- Property Council report shows vacancy rates increased over the 6 months to January 2021
- This was due to reduced demand and more primarily: increased supply of office space
- Property Council Chief Executive says both business and government play critical role in supporting office workplaces
The Property Council of Australia Office Market Report for the 6 month period to January 2021 shows that Australian office vacancies have edged higher from 9.6% to 11.7% – the highest level its been since January 1997.
CBD vacancy increased from 9.2% to 11.1%, the highest level since January 2015. Non-CBD markets recorded a larger increase in vacancy, from 10.4% to 13.4%, the highest level since 1995.
With regards to particular cities, The Property Tribune reported earlier today that despite Sydney’s vacancy rate increasing, Jane Fitzgerald, the New South Wales Executive Director said it remains at a comfortable level below 10%.
Similar increases were seen in major CBD markets, with Melbourne’s vacancy up from 5.8% to 8.2%, Brisbane from 12.9% to 13.6%, and Perth from 18.4% to 20%.
Property Council Chief Executive Ken Morrison said while COVID-19 had reduced demand for office space, most of the increase in vacancy had related to new office buildings coming into the market.
“While it was not a surprise to see office vacancies increase in the middle of a pandemic, it is the new supply of office space that is responsible for three quarters of this impact, not reduced tenant demand.
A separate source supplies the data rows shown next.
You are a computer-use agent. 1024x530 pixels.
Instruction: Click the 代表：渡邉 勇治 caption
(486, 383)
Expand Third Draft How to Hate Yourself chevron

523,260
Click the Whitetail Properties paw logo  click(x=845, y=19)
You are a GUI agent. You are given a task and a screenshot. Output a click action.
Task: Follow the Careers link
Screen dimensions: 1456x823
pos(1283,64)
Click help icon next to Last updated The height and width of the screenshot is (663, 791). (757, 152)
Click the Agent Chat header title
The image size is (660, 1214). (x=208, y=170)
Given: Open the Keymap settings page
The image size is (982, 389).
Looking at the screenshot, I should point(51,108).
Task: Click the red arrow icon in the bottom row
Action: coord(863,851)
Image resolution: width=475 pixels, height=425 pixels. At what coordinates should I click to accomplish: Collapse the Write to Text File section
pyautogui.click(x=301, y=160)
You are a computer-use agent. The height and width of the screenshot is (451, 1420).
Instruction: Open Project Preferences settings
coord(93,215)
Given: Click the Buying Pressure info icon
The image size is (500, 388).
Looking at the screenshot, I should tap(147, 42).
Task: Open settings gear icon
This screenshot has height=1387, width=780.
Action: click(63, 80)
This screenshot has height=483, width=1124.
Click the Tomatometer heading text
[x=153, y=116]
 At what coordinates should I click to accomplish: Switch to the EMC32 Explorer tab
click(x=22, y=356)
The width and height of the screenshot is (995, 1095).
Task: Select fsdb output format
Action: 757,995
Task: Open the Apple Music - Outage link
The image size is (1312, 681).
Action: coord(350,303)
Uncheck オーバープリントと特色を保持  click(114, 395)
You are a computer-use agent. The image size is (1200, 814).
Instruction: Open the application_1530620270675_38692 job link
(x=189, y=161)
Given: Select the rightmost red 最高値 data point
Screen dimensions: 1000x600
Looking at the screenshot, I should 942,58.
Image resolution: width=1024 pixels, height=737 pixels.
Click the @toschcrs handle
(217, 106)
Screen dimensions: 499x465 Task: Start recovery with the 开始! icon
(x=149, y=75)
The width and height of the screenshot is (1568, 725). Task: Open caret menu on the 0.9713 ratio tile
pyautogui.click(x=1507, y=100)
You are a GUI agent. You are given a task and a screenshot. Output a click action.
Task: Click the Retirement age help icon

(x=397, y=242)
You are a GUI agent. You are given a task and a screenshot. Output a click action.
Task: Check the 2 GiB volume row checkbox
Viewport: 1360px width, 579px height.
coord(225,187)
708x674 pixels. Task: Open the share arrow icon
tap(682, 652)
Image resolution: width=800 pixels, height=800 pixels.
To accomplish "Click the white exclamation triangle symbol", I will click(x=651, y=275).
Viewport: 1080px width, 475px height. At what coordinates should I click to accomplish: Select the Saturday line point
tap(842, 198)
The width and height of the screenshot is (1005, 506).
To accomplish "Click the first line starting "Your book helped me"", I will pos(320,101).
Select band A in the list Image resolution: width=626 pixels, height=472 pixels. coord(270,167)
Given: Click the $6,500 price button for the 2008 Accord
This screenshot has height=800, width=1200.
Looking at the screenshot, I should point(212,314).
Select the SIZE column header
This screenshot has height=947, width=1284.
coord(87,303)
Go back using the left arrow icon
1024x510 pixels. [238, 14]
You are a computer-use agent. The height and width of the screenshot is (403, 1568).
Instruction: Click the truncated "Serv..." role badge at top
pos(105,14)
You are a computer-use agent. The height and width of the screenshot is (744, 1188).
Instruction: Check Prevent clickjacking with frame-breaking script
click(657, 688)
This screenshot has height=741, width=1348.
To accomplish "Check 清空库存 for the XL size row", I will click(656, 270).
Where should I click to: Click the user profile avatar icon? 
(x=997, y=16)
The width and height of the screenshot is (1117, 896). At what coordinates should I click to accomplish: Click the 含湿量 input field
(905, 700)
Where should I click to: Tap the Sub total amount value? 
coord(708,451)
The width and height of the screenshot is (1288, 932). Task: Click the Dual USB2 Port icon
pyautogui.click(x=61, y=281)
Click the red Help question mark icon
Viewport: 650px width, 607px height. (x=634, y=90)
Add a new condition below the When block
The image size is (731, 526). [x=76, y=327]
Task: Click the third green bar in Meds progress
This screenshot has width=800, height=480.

“COVID-19 has reduced demand for office space as businesses downsize, but this had a much smaller influence on vacancy rates than the new supply coming on stream.”
For CBD markets, a total of 339,833 sqm of stock was added compared to the historical average of 237,287 sqm.
The increase in supply relative to the historical average was even greater in non-CBD markets, with a total of 204,677 sqm of stock added, more than 2.5 times the average of 74,506 sqm.
Future supply is expected to increase for 2021 in line with historical averages for CBD markets, while non-CBD markets can expect an increase in supply above the historical average.
While vacancy rates for the 6 months to January 2021 are now the highest in some years, Mr Morrison says there is still strong commercial interest in commercial property as evidenced in recent deals, particularly for premium CBD stock.
“Despite talk of a flight from the CBD in response to COVID-19, non-CBD markets also saw notable increases in vacancy indicating that widespread health restrictions across all workplaces and the economic downturn caused by the pandemic were strong prevailing influences, rather than an aversion to CBD offices.”
Mr Morrison emphasises that both business and government will have a critical role to play in supporting the return to office workplaces.
“Vibrant CBDs drive investment, growth and productivity and must be part of our national recovery planning.”